While Forster found that teacher pay was higher for public school teachers in Oklahoma, the same is not true nationally. “Wage compression” occurs when the salaries of lower paid teachers are raised above the market rate, with the increase offset by reducing pay of the most productive ones. “Why strive to become better if I am not going to be compensated for it?” is the attitude of many. Mike Petrilli of the Fordham Institute takes it one step further, claiming CBAs hurt the bottom line of all teachers. He compared teachers’ salaries in districts across the country that allow collective bargaining with those that don’t. He found that teachers who worked in districts where the union was not involved actually made more money than those who were in collective bargaining districts. According to Petrilli, “Teachers in non-collective bargaining districts actually earn more than their union-protected peers – $64,500 on average versus $57,500.” While Petrilli’s study was from 2011, research from Michael Lovenheim in 2009, Andrew Coulson in 2010, and Augustina Pagalayan just last year bore similar results.

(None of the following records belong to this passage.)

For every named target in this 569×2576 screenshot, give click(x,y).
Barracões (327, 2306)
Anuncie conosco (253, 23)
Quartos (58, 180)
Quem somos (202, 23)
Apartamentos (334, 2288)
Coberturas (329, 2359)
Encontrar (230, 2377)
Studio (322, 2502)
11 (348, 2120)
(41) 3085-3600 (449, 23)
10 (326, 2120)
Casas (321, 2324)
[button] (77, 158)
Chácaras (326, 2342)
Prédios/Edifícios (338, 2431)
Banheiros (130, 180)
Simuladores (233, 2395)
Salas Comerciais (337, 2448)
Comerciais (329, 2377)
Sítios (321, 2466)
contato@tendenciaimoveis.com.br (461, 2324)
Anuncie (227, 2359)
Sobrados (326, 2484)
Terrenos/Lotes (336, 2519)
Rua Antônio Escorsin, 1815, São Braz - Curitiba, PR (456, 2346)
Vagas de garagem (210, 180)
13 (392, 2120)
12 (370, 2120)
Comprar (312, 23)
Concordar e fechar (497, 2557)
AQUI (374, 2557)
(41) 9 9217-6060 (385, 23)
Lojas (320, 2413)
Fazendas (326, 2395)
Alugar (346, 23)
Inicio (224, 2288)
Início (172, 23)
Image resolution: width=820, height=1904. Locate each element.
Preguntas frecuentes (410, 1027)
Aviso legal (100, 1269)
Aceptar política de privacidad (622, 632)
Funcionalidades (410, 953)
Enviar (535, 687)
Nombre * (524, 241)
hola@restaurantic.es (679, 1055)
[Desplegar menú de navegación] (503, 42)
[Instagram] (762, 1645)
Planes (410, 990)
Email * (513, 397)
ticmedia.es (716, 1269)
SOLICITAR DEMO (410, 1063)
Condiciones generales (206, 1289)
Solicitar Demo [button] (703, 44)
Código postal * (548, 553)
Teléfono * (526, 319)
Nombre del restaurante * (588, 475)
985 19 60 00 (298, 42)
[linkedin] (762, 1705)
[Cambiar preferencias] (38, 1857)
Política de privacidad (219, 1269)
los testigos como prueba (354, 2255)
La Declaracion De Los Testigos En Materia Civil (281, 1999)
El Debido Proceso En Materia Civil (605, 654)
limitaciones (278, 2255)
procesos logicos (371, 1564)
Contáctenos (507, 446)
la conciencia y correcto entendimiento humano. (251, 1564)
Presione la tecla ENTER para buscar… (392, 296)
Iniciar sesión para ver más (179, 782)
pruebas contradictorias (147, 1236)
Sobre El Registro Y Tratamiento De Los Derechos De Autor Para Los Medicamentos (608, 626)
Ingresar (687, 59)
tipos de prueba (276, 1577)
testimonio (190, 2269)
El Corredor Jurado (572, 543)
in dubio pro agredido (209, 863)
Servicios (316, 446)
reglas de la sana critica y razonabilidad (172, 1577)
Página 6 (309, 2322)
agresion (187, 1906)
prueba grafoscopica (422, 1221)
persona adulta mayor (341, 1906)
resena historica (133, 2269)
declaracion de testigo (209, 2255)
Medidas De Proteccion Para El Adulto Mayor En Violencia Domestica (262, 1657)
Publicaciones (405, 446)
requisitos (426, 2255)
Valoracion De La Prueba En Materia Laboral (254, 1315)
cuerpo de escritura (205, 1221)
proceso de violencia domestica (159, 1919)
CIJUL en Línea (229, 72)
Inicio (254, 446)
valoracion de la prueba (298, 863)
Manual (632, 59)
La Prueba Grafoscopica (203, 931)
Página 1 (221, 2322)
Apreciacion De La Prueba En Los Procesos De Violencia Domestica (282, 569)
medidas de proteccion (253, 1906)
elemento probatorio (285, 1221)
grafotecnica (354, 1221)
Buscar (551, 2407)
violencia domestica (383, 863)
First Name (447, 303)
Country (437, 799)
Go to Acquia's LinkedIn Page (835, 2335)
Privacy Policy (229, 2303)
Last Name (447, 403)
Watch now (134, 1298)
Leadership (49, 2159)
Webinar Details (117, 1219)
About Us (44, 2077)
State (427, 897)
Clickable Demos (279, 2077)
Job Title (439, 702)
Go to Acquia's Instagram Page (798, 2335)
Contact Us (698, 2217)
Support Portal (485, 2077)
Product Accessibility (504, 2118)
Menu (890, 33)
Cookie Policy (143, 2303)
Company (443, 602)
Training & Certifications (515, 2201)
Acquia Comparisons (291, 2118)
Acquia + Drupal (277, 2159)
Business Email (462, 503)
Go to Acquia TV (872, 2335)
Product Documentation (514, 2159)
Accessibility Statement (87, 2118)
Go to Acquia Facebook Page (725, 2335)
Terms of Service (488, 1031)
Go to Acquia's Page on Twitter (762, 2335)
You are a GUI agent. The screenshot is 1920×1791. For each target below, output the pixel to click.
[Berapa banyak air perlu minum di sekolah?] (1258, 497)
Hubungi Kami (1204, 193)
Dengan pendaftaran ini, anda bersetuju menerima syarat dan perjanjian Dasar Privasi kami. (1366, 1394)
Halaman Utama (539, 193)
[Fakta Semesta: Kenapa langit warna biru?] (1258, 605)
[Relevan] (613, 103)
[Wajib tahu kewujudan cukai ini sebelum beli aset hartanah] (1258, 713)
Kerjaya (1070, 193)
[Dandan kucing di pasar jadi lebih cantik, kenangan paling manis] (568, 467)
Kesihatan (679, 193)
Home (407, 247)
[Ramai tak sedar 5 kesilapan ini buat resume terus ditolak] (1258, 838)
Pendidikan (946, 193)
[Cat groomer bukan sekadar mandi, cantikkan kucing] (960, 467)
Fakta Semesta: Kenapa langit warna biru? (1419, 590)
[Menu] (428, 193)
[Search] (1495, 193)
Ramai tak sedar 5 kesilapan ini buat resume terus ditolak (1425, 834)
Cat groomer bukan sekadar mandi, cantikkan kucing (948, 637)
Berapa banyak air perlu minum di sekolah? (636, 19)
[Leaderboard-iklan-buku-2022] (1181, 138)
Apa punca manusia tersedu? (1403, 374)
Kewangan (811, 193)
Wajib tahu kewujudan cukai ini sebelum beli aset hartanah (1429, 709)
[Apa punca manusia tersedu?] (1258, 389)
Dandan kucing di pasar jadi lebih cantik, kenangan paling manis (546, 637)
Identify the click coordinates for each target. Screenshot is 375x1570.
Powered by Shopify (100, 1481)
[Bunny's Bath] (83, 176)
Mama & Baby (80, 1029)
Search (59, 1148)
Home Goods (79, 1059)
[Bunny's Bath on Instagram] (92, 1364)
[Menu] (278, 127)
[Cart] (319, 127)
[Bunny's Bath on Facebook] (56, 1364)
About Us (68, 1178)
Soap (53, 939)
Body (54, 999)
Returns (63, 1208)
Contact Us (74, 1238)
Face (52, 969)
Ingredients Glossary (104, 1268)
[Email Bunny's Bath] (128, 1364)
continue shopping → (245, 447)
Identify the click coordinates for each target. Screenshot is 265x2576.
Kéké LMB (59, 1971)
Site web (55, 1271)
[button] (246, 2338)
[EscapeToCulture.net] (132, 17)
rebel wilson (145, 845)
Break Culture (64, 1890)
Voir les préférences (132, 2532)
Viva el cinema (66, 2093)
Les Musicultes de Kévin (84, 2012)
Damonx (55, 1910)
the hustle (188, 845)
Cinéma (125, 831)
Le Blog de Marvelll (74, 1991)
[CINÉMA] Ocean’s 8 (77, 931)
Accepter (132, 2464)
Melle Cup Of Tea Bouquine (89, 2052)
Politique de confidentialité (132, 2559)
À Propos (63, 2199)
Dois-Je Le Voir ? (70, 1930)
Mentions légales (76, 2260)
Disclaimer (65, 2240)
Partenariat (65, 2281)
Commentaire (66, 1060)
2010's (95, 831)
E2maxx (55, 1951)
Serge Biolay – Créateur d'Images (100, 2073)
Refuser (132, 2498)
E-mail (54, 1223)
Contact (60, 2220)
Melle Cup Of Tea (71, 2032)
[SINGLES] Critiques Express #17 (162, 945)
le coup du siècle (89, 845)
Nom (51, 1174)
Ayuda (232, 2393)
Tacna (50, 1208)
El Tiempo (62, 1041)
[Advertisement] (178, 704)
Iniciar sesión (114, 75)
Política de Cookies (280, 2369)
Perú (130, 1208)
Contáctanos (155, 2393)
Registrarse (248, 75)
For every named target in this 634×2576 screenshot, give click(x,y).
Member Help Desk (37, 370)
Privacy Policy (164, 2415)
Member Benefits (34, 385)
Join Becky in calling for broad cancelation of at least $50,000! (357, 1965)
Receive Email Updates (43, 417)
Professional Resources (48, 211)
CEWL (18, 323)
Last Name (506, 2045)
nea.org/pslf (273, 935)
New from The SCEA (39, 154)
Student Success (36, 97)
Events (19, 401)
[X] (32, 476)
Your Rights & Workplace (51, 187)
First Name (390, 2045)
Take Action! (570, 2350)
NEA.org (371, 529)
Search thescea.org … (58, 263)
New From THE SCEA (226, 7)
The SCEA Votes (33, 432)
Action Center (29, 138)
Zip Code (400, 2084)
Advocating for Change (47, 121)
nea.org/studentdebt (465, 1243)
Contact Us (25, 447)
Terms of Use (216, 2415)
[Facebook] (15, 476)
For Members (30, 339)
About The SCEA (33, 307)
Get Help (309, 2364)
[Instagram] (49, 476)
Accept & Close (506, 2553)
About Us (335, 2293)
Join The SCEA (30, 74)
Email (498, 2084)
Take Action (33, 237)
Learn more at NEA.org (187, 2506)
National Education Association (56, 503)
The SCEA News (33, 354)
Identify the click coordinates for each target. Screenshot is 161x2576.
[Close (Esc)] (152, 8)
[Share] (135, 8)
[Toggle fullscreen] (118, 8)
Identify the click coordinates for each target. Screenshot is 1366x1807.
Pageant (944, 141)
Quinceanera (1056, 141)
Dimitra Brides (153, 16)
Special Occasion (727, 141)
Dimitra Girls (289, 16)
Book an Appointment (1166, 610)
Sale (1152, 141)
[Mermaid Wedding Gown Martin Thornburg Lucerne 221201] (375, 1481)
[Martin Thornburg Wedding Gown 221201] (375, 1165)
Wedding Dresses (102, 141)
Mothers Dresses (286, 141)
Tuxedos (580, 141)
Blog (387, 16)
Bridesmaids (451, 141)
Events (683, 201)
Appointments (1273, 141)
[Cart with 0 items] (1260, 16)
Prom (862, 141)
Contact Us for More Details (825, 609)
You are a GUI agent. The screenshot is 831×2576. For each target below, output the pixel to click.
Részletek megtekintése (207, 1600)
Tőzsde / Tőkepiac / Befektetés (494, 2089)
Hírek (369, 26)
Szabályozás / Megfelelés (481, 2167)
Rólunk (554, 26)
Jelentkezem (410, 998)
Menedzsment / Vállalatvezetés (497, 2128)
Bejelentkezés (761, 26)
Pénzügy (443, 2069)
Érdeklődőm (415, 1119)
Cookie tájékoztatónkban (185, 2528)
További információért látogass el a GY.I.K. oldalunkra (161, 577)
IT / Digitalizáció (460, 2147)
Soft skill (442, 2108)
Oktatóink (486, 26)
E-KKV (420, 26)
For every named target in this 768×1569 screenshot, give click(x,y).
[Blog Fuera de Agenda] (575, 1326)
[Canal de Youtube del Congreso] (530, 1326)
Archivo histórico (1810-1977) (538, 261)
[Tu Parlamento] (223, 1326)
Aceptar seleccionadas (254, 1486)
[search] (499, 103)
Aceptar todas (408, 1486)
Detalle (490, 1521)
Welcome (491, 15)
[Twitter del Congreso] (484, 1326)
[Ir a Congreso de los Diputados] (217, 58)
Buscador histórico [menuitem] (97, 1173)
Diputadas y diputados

CBA’s also hurts students. “The Long-run Effects of Teacher Collective Bargaining,” a study by researchers Michael Lovenheim and Alexander Willen, was presented at the annual American Economic Association meeting in Philadelphia in January, 2018. Their carefully constructed analysis examined labor market outcomes and educational attainment for 35-49-year-olds. They found that teacher collective bargaining worsens the future labor market outcomes of students. In states that have collective bargaining laws for all 12 grade-school years, earnings are reduced “by $800 (or 2%) per year and decreases hours worked by 0.50 hours per week. The earnings estimate indicates that teacher collective bargaining reduces earnings by $199.6 billion in the US annually. We also find evidence of lower employment rates, which is driven by lower labor force participation, as well as reductions in the skill levels of the occupations into which workers sort.” The study found that minorities are especially negatively affected by collective bargaining.
The Lovenheim-Willen study was not the first to detail CBA’s harm to students. In 2007, Stanford professor Terry Moe reported that collective bargaining “appears to have a strongly negative impact in the larger districts, but it appears to have no effect in smaller districts….”
Caroline Hoxby, Professor of Economics at Stanford University, made a three minute video in 2009 in which she explains in plain language how CBAs stifle any management flexibility in determining the best slot for a teacher at a given school, as well as denying schools the opportunity to get rid of underperformers.
While collective bargaining is wrong for teachers who want to be considered professionals and is harmful to students, it is the teachers unions’ raison d’être. Please keep this in mind when you hear sound bites from striking teachers in Los Angeles who claim to be underpaid, undervalued and/or have walked out “for the children.” Their anger may be justified, but the villain is not the school district or its superintendent.
Larry Sand, a former classroom teacher, is the president of the non-profit California Teachers Empowerment Network – a non-partisan, non-political group dedicated to providing teachers and the general public with reliable and balanced information about professional affiliations and positions on educational issues. The views presented here are strictly his own.